Disaster Response Pipelines
Github & Code Quality
| Criteria | Meet Specification |
|---|---|
|
The project demonstrates an understanding of Git and Github. |
All project code is stored in a GitHub repository and a link to the repository has been provided for reviewers. The student made at least 3 commits to this repository. |
|
The project shows proper use of documentation. |
The README file includes a summary of the project, how to run the Python scripts and web app, and an explanation of the files in the repository. Comments are used effectively and each function has a docstring. |
|
The project code is clean and modular. |
Scripts have an intuitive, easy-to-follow structure with code separated into logical functions. Naming for variables and functions follows the PEP8 style guidelines. |
ETL
| Criteria | Meet Specification |
|---|---|
|
ETL script runs without errors. |
The ETL script, process_data.py, runs in the terminal without errors. The script takes the file paths of the two datasets and database, cleans the datasets, and stores the clean data into a SQLite database in the specified database file path. |
|
ETL script properly cleans the data. |
The script successfully follows steps to clean the dataset. It merges the messages and categories datasets, splits the categories column into separate, clearly named columns, converts values to binary, and drops duplicates. |
Machine Learning
| Criteria | Meet Specification |
|---|---|
|
Machine learning script runs without errors. |
The machine learning script, train_classifier.py, runs in the terminal without errors. The script takes the database file path and model file path, creates and trains a classifier, and stores the classifier into a pickle file to the specified model file path. |
|
The project shows an understanding of NLP techniques to process text data. |
The script uses a custom tokenize function using nltk to case normalize, lemmatize, and tokenize text. This function is used in the machine learning pipeline to vectorize and then apply TF-IDF to the text. |
|
The project demonstrates proper use of pipelines and grid search. |
The script builds a pipeline that processes text and then performs multi-output classification on the 36 categories in the dataset. GridSearchCV is used to find the best parameters for the model. |
|
The project demonstrates an understanding of training vs. test data and model evaluation. |
The TF-IDF pipeline is only trained with the training data. The f1 score, precision and recall for the test set is outputted for each category. |
Deployment
| Criteria | Meet Specification |
|---|---|
|
The web app runs without errors and displays visualizations that describe the training data. |
The web app, run.py, runs in the terminal without errors. The main page includes at least two visualizations using data from the SQLite database. |
|
The web app successfully uses the trained model to input text and return classification results. |
When a user inputs a message into the app, the app returns classification results for all 36 categories. |
Tips to make your project standout:
- Go into more detail about the dataset and your data cleaning and modeling process in your README file, add screenshots of your web app and model results.

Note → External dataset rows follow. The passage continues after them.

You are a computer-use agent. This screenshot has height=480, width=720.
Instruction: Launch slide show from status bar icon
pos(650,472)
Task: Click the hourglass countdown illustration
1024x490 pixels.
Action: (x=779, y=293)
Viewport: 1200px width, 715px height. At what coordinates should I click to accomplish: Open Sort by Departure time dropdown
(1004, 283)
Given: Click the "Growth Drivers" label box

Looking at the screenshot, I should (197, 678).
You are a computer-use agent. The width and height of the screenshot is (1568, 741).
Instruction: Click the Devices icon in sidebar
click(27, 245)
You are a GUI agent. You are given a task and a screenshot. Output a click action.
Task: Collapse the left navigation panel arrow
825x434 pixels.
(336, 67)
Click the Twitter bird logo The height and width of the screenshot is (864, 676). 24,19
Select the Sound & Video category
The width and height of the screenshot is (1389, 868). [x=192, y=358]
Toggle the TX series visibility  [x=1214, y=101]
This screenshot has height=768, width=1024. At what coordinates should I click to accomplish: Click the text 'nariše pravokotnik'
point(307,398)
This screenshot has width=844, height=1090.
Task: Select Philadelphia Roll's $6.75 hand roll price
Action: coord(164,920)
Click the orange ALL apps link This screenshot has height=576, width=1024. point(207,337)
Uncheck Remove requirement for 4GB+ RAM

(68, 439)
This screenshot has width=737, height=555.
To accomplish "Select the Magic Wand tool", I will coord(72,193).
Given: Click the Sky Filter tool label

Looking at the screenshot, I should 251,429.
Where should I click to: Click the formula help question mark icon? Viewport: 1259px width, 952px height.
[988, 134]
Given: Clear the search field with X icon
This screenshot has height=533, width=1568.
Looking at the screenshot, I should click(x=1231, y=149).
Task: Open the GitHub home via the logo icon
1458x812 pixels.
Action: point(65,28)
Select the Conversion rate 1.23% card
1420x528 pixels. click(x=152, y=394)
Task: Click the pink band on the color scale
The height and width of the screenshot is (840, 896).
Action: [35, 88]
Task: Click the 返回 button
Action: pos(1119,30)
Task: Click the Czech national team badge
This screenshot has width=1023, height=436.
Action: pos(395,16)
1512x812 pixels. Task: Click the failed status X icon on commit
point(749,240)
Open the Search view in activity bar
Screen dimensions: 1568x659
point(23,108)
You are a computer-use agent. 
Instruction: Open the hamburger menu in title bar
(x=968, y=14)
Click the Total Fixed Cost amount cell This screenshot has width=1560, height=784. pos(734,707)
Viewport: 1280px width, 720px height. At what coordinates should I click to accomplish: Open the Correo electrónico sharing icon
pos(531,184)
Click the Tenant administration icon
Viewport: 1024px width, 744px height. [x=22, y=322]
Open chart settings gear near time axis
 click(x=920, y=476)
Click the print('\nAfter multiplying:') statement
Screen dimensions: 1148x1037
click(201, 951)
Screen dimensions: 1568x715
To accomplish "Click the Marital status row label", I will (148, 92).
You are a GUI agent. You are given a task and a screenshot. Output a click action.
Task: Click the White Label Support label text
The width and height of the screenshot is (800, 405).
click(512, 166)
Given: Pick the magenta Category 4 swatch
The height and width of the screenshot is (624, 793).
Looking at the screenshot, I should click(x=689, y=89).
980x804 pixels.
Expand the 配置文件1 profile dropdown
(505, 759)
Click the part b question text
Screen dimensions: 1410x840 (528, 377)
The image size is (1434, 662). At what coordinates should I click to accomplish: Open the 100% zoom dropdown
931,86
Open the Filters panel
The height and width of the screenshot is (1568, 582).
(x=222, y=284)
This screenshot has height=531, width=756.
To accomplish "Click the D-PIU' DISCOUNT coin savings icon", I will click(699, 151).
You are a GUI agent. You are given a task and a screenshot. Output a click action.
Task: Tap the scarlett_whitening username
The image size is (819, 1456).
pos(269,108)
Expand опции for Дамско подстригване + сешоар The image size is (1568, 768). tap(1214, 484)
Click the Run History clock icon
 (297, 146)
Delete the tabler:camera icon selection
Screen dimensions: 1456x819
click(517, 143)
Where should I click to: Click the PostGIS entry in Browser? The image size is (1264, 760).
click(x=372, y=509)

- Add more visualizations to the web app.
- Based on the categories that the ML algorithm classifies text into, advise some organizations to connect to.
- Customize the design of the web app.
- Deploy the web app to a cloud service provider.
- Improve the efficiency of the code in the ETL and ML pipeline.
- This dataset is imbalanced (ie some labels like water have few examples). In your README, discuss how this imbalance, how that affects training the model, and your thoughts about emphasizing precision or recall for the various categories.